▶ [SELECTED EXCERPT]:
--- start ---

# Anyone knows any other site with manuals?



## chavohawk (Feb 14, 2008)

Does anyone knows other sites with diferent airplanes manuals?

thanks


----------



## Micdrow (Feb 15, 2008)

chavohawk said:


> Does anyone knows other sites with diferent airplanes manuals?
> 
> thanks




Below are a few sites that I know of for aircraft manuals. Most of those are here in one form or another at least on WWII.

TailWheel.nl
Free Aircraft Checklists to Download
Messerschmitt Me410 on DetailSITE!
Pilot's Notes for Beaufighter 2nd Edition
Snafu's Target 4 Today Homepage
WWII Army Air Forces Collection
IL2 Manía - Portal dedicado al simulador Il2 Sturmovik, Forgotten Battles y Pacific Fighters
Luftwaffe Cockpitinstrumente Homepage Titelseite Instrumente Gertebrett Baumuster
National Archives of Australia
The DC3 manual
WWW.PBY.COM Home Page
SR-71 Online - The Blackbird Archive
The 109 Lair- The Online Source for Messerschmitt 109 information
Dornier 217 N 1* Temporaire
http://www.aeronca.com/manuals/
Beim-Zeugmeister: Homepage


----------



## Kurfürst (Feb 18, 2008)

This one : WW2 Fighter Aircraft Page - Jagdflugzeuge des 2. WK


----------



## Fokker D21 (Apr 18, 2008)

Thanks Micdrow,

I can really use the Me 410 armament manual. My guess a "Gurtkasten" is an ammunition box? Does the WB 151A has either 1 Gurtkasten with 2 times 200 rounds or 2 Gurtkasten with 2 times 230 rounds for the two MG 151/20?

Furthermore if the Me 410 A-1/U4 with BK5 cannon also has the MG 17's, does that mean the Me 410 B-1/U4 with BK5 also has the MG 131's?


----------



## bf109 Emil (Apr 18, 2008)

Nanton Lancaster Society Air Museum

try here, it is a working museum, one can crawl and view the Lanc being re-built...i also purchased from their gift shop, a repo, yet detailed manual for Hurricanes and Spits...ie cockpit dimensions, start-up procedures, shut down procedure, do/don'ts etc for quite cheap, a few bucks...

bf109 Emil

If more detailed manuals are required, this society, is getting a lot of log books, flying items from WW2 pilots and families from past relatives, going here rather then collect dust in an attic...

bf109 Emil


----------

--- end ---

▶ [BRIEF 1]:
In the thread on aircraft manuals, which museum does bf109 Emil recommend?
The thread and the entries that follow it come from unrelated sources.

▶ [EXERCISE INPUTS]:

--- start ---

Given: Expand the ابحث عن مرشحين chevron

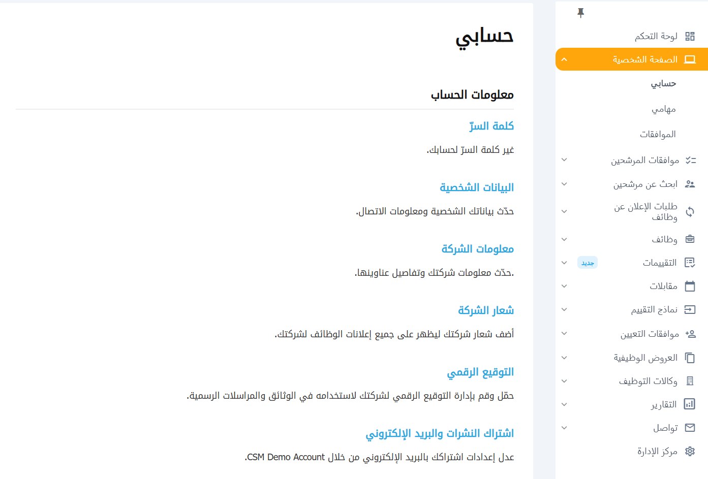Looking at the screenshot, I should [564, 184].
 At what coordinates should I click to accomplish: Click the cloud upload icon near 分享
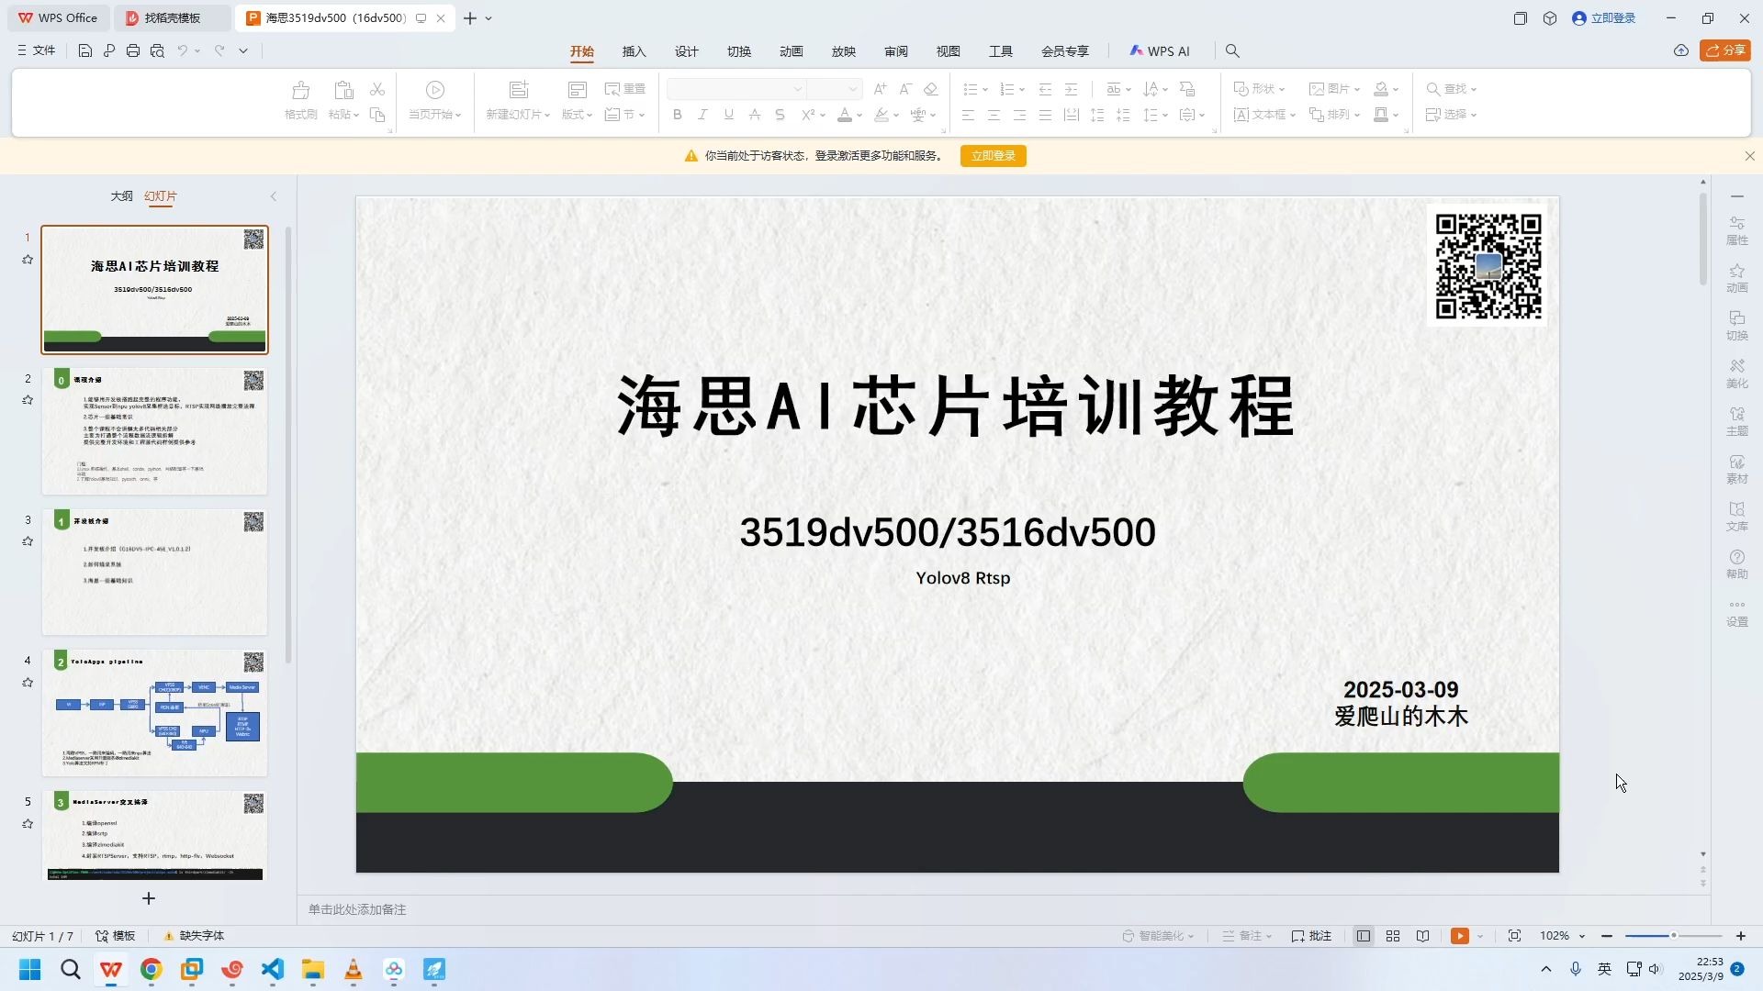(1680, 51)
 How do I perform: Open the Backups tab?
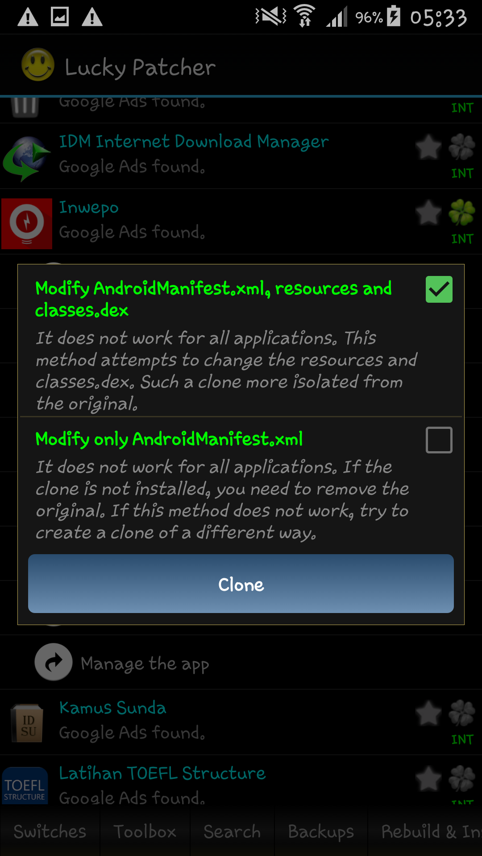(x=321, y=832)
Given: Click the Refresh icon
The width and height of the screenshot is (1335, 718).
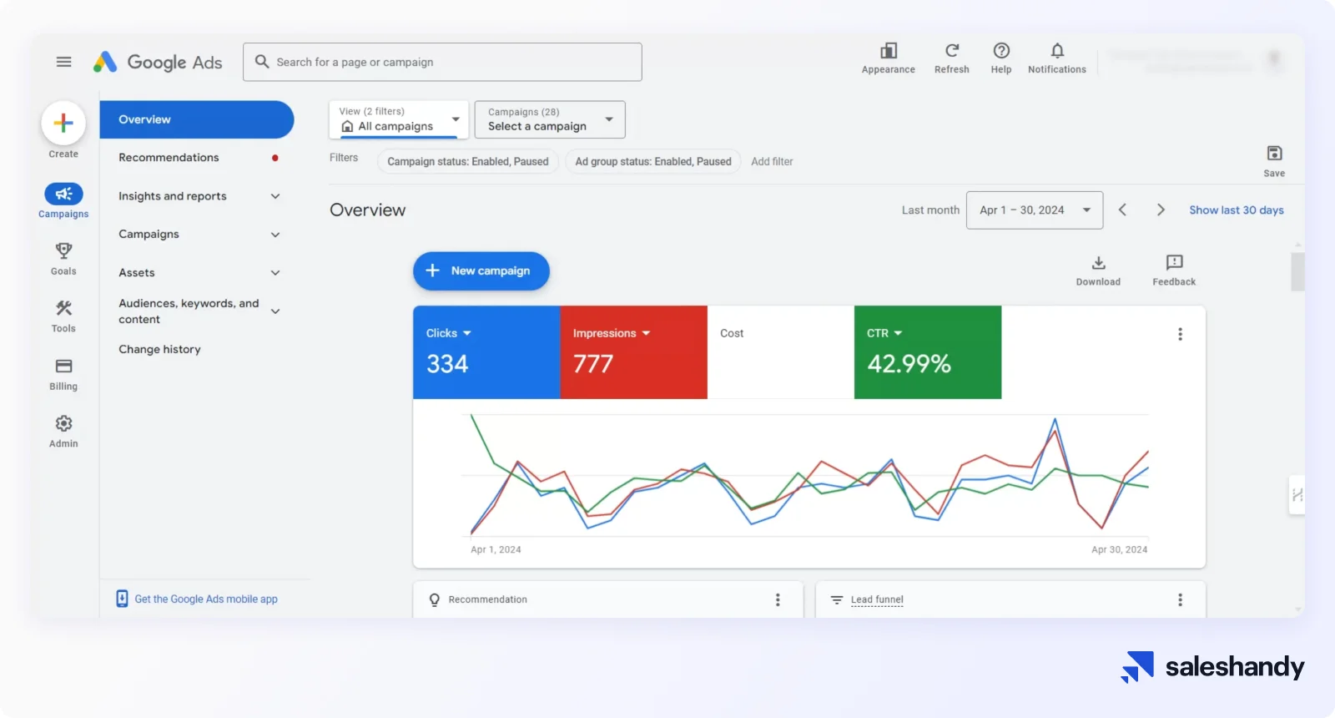Looking at the screenshot, I should point(951,52).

--- end ---

▶ [BRIEF 2]:
Rewrite the entries starting with the line that contains "Given: Click the Refresh icon" and going on through the end of the entries, swapping "Refresh" for "Reload" and keeping everything else unchanged. Leave the pictures out.

▶ [SOLUTION 1]:
The Nanton Lancaster Society Air Museum.

▶ [SOLUTION 2]:
Given: Click the Reload icon
The width and height of the screenshot is (1335, 718).
Looking at the screenshot, I should point(951,52).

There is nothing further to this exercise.